**Exercise goal:** Locate, in the data below, the line that contains "The image size is (1920, 1080). How do I perform: Expand" and the line that contains "Task: Open the Soubor menu"; reproduce exactly those two lines and every line between them, nothing more.

**Data for review:**
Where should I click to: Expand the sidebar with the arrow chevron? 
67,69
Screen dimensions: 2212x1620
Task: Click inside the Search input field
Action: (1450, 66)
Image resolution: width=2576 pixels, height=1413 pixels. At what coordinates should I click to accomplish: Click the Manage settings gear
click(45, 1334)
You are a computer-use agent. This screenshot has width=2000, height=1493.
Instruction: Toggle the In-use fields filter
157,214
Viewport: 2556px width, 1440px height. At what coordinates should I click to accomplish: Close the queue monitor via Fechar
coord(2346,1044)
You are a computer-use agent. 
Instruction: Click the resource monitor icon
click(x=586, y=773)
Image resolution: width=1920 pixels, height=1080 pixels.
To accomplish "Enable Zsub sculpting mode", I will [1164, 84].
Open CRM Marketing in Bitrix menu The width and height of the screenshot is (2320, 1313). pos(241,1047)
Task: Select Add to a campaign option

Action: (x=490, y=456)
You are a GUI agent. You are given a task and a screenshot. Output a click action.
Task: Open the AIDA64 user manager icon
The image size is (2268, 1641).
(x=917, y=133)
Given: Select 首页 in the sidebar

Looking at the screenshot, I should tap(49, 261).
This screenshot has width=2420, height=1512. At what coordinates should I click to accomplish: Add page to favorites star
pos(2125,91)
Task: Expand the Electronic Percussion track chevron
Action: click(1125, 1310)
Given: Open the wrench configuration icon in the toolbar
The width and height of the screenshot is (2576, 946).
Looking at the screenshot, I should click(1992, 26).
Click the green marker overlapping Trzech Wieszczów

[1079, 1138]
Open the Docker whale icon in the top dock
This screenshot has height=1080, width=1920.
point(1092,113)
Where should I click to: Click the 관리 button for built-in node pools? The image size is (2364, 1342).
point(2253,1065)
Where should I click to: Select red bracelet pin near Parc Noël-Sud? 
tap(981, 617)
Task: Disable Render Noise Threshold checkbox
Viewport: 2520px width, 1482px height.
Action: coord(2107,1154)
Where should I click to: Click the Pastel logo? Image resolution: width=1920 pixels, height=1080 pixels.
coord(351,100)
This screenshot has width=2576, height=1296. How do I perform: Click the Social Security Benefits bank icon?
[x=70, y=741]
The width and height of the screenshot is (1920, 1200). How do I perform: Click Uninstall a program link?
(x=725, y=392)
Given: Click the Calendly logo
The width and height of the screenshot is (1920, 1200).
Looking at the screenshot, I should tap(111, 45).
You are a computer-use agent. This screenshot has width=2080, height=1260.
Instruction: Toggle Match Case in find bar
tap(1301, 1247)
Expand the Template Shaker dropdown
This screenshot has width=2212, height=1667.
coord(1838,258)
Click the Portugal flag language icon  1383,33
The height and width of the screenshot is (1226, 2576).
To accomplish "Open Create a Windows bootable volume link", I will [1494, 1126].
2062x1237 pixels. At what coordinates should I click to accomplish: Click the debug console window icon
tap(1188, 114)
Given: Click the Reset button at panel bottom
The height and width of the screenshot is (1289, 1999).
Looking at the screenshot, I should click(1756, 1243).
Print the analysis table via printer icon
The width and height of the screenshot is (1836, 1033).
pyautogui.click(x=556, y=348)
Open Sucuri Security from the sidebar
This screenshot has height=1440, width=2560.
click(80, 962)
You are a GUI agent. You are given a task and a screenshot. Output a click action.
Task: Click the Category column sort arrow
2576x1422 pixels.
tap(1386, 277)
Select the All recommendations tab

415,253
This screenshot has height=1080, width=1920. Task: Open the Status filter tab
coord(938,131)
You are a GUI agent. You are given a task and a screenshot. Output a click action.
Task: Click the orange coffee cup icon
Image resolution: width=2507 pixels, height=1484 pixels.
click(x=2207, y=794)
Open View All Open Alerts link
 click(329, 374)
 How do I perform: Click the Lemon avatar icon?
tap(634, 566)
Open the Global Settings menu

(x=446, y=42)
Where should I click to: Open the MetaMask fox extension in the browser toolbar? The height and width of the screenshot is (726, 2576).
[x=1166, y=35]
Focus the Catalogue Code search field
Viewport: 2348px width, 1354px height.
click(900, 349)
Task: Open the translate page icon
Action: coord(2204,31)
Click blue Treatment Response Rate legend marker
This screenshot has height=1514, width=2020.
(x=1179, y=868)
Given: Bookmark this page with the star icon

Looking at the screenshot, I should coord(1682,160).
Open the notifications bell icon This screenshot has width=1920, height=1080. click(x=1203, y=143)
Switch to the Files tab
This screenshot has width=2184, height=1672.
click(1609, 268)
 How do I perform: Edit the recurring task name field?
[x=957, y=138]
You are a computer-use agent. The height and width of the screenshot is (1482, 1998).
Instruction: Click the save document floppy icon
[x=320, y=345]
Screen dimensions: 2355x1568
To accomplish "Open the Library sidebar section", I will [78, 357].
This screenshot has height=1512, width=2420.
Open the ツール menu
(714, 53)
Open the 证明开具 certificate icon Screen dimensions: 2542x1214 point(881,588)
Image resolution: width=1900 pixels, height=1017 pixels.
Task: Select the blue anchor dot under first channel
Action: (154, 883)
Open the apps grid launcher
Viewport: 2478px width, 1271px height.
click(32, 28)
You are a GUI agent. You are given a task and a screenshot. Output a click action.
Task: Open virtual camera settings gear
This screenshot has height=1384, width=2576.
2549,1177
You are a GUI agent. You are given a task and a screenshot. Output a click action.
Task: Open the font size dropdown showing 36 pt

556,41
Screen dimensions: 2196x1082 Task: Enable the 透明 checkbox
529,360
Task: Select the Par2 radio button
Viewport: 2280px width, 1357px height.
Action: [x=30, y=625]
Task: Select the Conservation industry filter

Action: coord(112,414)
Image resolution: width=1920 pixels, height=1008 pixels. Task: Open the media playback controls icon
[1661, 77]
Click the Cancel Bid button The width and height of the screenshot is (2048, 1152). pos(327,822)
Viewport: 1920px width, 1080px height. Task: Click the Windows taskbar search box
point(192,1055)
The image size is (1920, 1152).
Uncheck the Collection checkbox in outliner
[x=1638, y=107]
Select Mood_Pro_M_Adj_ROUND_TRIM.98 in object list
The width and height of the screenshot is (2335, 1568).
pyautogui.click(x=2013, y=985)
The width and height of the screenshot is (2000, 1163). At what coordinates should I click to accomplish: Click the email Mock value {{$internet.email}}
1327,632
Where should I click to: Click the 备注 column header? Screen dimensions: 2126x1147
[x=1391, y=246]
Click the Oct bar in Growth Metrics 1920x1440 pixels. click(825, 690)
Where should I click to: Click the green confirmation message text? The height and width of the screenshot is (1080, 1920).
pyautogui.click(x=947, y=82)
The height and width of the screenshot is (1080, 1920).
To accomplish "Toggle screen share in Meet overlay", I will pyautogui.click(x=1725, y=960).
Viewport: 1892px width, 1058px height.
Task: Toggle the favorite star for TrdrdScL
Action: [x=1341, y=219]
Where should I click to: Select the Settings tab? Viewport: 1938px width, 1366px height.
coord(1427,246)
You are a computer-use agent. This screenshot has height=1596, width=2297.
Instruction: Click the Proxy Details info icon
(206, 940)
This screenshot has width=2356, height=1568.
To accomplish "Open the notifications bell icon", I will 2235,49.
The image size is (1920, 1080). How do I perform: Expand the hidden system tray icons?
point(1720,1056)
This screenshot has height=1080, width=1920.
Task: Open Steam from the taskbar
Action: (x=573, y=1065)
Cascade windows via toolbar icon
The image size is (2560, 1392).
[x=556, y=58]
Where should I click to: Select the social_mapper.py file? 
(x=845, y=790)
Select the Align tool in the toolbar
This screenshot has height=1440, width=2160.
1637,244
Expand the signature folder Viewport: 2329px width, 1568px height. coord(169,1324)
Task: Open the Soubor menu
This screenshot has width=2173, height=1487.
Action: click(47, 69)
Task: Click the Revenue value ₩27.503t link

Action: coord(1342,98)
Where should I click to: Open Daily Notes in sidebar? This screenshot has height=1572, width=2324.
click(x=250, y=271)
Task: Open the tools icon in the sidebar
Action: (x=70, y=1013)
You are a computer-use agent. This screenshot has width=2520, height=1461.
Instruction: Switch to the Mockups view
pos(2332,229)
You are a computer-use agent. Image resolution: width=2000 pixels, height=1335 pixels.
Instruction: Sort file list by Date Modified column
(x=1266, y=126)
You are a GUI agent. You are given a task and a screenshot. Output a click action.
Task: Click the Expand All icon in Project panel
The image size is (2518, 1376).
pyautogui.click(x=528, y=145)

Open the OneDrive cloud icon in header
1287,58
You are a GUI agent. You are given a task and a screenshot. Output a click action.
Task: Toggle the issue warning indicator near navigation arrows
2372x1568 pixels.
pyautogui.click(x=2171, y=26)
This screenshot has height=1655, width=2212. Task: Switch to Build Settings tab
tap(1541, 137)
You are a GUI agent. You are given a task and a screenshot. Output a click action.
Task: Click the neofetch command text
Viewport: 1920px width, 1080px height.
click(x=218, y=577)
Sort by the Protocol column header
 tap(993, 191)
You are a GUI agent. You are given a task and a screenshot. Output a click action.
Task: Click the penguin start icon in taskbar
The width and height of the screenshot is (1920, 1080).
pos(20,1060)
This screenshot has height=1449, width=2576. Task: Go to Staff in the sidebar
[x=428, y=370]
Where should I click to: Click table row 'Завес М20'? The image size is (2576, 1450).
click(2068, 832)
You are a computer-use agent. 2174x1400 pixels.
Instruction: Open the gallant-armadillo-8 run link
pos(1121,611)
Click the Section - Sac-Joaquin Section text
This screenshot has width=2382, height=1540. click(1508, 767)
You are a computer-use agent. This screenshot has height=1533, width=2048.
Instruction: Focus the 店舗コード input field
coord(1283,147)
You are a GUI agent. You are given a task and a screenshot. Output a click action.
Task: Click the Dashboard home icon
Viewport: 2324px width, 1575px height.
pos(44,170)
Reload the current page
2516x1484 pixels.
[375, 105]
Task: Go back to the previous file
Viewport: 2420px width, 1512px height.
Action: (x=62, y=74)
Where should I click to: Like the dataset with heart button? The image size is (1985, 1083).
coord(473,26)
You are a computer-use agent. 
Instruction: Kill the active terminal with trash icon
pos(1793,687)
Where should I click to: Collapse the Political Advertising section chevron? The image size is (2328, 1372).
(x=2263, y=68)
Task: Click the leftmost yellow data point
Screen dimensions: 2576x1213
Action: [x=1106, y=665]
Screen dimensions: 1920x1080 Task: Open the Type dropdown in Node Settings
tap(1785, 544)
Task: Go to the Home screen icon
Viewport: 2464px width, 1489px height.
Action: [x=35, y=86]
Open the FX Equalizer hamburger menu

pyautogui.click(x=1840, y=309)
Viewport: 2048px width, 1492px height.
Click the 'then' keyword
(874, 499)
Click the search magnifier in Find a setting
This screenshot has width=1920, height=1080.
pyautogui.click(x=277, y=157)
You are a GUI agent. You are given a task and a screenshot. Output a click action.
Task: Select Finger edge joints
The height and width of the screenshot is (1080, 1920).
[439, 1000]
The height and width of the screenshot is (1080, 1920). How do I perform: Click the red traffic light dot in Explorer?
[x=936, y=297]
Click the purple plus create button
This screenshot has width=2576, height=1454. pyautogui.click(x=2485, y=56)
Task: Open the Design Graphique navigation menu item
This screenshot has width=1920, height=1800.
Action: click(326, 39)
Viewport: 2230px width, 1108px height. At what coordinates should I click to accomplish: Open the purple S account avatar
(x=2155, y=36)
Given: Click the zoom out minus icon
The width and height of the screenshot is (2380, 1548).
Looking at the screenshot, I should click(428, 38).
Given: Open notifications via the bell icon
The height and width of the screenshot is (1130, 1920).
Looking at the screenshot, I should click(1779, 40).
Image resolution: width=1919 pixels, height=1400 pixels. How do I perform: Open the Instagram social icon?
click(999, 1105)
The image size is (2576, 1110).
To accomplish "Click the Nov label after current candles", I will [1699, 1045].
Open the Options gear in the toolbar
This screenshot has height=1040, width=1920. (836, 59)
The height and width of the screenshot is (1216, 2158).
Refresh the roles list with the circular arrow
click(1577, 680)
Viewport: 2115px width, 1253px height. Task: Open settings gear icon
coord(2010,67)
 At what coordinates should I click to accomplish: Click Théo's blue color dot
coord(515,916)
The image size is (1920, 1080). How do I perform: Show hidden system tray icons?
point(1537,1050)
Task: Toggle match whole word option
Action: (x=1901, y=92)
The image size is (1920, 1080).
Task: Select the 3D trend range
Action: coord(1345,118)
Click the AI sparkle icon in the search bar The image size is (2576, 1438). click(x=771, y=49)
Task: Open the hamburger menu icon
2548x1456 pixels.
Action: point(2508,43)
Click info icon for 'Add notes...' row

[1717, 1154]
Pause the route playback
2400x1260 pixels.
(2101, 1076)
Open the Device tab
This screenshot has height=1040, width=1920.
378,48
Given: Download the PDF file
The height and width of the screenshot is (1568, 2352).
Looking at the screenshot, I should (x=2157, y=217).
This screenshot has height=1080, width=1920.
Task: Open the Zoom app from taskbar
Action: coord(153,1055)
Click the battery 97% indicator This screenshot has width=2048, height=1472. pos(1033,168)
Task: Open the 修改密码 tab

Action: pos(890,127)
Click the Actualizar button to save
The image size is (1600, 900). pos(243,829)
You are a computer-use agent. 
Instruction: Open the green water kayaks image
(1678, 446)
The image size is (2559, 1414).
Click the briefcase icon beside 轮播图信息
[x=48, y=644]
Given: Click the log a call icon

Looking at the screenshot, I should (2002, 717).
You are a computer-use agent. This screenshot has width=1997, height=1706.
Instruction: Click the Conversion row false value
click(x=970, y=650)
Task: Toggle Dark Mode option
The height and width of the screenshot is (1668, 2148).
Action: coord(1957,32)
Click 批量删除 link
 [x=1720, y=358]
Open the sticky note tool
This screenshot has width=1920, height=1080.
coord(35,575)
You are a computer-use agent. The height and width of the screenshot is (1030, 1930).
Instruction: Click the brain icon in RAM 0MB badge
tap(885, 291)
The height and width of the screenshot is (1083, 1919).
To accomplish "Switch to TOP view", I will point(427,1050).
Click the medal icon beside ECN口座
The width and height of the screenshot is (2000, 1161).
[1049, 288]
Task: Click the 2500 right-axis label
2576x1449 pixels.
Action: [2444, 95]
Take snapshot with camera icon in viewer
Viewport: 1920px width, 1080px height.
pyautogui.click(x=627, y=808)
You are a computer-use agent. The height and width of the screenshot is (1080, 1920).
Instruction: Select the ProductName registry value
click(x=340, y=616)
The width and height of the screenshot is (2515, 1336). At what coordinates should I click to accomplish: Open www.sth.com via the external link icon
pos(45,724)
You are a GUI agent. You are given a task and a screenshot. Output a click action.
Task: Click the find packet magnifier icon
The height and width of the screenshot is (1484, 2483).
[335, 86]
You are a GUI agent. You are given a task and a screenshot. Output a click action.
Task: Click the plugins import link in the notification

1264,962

**Reply:**
The image size is (1920, 1080). How do I perform: Expand the hidden system tray icons?
point(1720,1056)
This screenshot has height=1080, width=1920.
Task: Open Steam from the taskbar
Action: (x=573, y=1065)
Cascade windows via toolbar icon
The image size is (2560, 1392).
[x=556, y=58]
Where should I click to: Select the social_mapper.py file? 
(x=845, y=790)
Select the Align tool in the toolbar
This screenshot has height=1440, width=2160.
1637,244
Expand the signature folder Viewport: 2329px width, 1568px height. coord(169,1324)
Task: Open the Soubor menu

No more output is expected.